Among the technologies the report suggested would be of greatest interest are information and communications, marine systems, aerospace and aeronautics, clean technologies, advanced materials and manufacturing techniques, healthcare and pharmaceuticals, agricultural technology, and business information related to energy and other natural resources.
The move to the “cloud computing” paradigm may be problematic, according to the report, because employees will be able to access data and work anywhere and at any time, not just when they are at the office, laboratory or factory. The movement of data through multiple locations “will increase the opportunities for theft of manipulation by malicious actors,” according to the report.
Data was contributed to the report by many different government agencies and departments including the Defense Intelligence Agency, the Department of Health and Human Services, the National Geospatial-Intelligence Agency, and the Department of Energy in addition to the Central Intelligence Agency.
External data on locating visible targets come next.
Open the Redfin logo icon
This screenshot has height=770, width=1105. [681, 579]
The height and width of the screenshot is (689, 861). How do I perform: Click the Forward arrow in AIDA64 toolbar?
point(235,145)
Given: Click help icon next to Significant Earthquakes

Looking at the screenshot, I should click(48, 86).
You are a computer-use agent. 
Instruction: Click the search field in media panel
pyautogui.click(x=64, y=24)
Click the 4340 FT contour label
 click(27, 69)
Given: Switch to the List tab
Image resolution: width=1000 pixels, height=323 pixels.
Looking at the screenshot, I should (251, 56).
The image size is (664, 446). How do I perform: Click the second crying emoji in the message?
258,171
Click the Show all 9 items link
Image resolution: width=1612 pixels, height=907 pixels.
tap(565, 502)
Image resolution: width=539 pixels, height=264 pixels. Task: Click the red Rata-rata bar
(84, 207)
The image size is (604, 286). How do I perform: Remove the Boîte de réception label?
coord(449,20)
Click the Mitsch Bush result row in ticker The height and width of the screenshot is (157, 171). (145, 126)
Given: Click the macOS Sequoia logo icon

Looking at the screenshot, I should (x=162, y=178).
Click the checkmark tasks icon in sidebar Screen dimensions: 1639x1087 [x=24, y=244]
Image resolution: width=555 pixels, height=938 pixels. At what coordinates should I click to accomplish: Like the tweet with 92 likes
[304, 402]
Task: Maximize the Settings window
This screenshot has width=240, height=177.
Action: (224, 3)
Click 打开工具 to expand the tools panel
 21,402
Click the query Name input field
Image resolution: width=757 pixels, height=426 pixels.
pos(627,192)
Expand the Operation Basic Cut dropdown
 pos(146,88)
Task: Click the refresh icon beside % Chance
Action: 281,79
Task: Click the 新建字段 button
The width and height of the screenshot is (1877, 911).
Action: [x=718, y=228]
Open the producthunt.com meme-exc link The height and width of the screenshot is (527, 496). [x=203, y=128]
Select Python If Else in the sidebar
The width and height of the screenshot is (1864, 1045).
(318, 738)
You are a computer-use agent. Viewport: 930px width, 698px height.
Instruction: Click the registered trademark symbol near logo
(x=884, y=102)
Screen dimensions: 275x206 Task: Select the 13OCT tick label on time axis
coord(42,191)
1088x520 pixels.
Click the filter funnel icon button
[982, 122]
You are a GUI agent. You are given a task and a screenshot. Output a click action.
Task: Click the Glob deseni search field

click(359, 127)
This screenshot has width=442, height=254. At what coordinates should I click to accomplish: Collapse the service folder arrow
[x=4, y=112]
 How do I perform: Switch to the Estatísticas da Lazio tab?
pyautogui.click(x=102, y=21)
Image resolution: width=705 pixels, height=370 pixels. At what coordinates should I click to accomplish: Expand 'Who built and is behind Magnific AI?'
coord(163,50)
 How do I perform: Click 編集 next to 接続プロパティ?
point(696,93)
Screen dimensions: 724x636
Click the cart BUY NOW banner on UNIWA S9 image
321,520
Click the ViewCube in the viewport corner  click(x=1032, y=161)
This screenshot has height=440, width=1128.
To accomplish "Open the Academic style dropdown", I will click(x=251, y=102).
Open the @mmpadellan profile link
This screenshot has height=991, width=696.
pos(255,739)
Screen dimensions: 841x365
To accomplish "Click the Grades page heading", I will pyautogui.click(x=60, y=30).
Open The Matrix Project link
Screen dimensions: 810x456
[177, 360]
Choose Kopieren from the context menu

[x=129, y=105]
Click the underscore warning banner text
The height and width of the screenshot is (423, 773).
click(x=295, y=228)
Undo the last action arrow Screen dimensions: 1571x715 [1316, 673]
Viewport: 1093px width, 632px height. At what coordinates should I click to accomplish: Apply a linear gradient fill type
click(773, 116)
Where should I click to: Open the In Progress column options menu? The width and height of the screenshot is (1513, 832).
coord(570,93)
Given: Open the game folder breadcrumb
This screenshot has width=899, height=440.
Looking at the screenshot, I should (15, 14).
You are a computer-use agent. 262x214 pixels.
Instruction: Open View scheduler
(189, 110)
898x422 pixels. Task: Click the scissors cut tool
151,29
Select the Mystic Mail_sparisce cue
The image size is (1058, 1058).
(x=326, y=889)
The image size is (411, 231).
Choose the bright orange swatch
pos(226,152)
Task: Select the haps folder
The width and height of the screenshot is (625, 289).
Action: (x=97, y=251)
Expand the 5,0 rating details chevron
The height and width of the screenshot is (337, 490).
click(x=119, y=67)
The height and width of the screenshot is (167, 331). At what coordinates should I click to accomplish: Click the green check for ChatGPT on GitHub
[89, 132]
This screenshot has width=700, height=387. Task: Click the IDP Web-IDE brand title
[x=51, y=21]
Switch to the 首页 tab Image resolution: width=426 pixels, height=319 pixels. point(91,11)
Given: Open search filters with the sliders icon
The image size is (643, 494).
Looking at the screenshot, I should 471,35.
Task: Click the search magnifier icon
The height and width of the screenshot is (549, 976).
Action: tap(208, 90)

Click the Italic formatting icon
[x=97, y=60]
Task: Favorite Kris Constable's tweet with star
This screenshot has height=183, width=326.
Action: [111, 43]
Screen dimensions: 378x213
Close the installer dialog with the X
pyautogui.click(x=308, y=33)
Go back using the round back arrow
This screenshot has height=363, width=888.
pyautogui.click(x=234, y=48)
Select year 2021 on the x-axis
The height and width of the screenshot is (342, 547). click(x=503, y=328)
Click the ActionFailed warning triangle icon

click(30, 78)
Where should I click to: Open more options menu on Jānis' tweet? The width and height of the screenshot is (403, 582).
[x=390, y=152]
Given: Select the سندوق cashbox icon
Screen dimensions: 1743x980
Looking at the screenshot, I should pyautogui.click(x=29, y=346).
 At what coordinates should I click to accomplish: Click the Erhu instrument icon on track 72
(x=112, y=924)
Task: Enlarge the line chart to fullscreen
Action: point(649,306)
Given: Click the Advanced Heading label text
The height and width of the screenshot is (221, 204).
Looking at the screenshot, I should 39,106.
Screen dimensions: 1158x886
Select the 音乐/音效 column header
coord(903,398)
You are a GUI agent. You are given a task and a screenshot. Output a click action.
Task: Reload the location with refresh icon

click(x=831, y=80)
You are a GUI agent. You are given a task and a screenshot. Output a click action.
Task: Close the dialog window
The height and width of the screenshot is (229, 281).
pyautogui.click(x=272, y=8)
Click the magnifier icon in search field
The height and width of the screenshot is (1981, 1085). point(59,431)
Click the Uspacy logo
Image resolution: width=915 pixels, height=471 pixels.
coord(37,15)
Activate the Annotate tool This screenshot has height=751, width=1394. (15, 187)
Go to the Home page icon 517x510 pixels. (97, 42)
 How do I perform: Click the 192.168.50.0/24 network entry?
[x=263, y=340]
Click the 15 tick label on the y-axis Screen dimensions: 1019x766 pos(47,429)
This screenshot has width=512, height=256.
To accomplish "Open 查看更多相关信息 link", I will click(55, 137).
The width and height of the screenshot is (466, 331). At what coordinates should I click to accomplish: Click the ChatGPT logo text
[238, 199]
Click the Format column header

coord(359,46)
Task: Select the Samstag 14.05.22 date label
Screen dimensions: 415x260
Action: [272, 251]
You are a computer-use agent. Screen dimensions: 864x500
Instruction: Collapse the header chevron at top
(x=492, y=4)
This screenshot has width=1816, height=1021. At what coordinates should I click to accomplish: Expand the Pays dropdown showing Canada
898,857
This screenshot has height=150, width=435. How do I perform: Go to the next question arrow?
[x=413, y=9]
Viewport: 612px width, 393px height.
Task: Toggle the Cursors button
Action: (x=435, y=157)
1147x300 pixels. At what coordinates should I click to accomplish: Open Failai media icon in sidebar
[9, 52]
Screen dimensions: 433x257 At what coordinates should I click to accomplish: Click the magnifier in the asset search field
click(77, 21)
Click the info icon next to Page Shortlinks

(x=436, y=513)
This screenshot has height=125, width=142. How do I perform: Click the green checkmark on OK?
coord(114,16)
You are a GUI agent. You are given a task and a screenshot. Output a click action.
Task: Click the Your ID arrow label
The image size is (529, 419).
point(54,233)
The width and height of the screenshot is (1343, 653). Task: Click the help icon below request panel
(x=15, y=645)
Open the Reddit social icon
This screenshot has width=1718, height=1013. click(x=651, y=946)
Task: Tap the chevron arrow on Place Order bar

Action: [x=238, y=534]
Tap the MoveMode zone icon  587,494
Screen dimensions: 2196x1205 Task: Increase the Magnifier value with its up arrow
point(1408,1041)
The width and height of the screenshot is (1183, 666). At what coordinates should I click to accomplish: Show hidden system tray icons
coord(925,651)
The counterintelligence office’s website features a series of posters on an industrial espionage theme that can be downloaded and printed out for free.
Several are along the lines of the famous World War II “Loose Lips Sink Ships” poster, bearing such slogans as “Trade Secrets Are the Key to American’s Future,” and “Without Trade Secrets a Nation Will Die.” Another poster bearing photos of defendants convicted of trade secret theft says “Economic Espionage Does Pay . . . and Prison is the Bank.”